= How to complete this task =
Your task is to copy each line of the records that includes the string "logo".

= Material for this exercise =
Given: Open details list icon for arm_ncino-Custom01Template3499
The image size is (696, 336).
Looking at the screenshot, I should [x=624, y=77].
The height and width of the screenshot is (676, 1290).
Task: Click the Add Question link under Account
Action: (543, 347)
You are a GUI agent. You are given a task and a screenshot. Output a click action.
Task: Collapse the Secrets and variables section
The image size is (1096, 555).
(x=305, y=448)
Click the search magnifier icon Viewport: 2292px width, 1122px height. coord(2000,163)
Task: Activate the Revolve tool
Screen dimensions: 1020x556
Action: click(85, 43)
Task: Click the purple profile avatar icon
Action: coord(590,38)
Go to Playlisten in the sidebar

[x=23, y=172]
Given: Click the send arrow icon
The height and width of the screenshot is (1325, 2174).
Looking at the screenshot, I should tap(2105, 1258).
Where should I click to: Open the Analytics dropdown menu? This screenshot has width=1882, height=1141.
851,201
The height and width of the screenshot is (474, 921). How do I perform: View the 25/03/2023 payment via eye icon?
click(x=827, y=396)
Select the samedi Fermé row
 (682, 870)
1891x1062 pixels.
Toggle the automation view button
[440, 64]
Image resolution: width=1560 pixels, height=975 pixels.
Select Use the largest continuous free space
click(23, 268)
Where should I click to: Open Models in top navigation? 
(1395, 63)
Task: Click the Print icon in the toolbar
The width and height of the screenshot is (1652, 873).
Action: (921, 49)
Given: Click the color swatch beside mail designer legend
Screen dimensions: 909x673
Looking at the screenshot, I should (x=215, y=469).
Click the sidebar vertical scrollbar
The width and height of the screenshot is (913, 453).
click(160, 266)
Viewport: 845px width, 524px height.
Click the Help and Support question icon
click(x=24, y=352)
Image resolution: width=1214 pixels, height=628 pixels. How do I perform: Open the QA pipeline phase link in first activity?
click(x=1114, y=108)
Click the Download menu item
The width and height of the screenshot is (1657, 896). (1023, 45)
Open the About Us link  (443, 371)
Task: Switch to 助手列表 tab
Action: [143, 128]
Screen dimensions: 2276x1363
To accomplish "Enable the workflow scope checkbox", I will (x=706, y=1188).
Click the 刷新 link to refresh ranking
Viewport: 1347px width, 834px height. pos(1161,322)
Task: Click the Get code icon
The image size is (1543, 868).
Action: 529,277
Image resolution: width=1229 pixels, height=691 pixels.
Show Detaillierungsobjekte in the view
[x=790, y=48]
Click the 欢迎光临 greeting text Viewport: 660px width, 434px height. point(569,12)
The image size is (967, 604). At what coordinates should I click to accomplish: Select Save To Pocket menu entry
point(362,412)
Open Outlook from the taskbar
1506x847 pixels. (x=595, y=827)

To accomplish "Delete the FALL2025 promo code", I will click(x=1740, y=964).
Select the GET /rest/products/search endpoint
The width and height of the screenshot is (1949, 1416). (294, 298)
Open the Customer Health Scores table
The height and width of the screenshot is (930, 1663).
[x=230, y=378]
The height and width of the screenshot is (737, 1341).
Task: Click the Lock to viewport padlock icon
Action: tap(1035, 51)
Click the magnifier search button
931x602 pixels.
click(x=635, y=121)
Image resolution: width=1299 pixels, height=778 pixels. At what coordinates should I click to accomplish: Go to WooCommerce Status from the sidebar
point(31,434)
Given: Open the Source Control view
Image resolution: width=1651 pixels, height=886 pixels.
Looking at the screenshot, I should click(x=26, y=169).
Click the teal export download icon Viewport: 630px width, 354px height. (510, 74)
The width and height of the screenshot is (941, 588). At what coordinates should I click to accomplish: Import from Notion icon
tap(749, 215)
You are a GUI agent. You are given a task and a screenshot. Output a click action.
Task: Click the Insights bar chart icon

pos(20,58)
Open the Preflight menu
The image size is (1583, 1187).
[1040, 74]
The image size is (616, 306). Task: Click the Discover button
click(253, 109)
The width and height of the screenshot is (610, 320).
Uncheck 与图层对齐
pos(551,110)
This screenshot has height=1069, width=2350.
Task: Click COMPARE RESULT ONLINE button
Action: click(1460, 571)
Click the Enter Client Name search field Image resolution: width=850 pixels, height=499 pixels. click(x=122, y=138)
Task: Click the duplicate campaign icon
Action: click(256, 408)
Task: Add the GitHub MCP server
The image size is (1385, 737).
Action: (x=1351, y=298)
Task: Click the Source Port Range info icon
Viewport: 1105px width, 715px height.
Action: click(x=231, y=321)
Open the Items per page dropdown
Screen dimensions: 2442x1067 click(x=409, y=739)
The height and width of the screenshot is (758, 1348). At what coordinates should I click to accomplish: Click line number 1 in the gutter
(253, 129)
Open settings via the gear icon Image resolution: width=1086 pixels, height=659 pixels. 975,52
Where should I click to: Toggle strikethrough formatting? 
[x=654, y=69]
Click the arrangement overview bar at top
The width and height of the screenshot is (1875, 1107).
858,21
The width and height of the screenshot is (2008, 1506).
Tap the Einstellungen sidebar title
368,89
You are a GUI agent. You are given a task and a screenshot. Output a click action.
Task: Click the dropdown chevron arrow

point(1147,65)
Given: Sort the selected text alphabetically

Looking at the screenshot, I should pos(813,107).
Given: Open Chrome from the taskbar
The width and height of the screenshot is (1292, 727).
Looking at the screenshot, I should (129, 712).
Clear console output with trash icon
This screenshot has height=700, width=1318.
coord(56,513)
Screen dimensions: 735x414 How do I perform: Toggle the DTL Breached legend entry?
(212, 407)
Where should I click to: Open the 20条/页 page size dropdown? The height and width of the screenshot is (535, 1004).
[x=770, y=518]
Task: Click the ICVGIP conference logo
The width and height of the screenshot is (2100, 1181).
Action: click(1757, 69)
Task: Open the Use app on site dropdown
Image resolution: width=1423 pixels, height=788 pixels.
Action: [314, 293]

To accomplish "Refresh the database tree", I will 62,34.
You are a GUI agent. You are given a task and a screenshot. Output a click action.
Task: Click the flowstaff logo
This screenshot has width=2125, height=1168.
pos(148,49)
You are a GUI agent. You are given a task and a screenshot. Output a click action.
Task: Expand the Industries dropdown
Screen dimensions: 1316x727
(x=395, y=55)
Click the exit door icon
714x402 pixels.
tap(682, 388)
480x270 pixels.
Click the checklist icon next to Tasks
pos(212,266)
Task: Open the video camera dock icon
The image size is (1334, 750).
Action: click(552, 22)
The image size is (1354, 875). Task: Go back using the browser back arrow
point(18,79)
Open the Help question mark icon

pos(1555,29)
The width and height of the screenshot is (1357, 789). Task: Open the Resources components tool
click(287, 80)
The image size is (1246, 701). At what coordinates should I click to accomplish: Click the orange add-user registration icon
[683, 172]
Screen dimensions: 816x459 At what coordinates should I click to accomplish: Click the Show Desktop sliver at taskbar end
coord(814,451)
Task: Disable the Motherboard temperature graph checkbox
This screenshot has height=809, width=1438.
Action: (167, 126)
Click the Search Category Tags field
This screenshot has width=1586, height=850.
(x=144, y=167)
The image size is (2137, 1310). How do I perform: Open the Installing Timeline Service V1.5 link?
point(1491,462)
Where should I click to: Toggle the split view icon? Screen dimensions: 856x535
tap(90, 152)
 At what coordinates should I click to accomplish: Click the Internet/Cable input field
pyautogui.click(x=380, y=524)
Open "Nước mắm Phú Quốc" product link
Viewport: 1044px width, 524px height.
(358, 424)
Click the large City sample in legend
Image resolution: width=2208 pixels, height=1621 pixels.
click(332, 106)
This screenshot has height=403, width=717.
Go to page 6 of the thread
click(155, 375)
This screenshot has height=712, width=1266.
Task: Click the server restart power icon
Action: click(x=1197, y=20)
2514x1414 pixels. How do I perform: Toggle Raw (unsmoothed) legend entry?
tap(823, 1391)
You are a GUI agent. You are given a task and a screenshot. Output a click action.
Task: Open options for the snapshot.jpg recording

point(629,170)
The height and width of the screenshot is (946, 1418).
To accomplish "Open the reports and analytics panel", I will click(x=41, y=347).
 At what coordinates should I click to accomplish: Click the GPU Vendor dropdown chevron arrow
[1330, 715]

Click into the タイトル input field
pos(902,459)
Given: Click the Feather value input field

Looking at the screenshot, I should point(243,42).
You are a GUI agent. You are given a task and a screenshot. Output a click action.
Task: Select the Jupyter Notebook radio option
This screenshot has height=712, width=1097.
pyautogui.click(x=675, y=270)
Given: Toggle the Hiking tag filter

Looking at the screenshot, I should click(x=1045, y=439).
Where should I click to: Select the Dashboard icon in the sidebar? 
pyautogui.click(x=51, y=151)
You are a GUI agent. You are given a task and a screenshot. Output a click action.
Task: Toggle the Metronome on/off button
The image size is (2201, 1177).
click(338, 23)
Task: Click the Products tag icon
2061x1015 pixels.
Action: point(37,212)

= Exercise output =
Task: Click the ICVGIP conference logo
Task: Click the flowstaff logo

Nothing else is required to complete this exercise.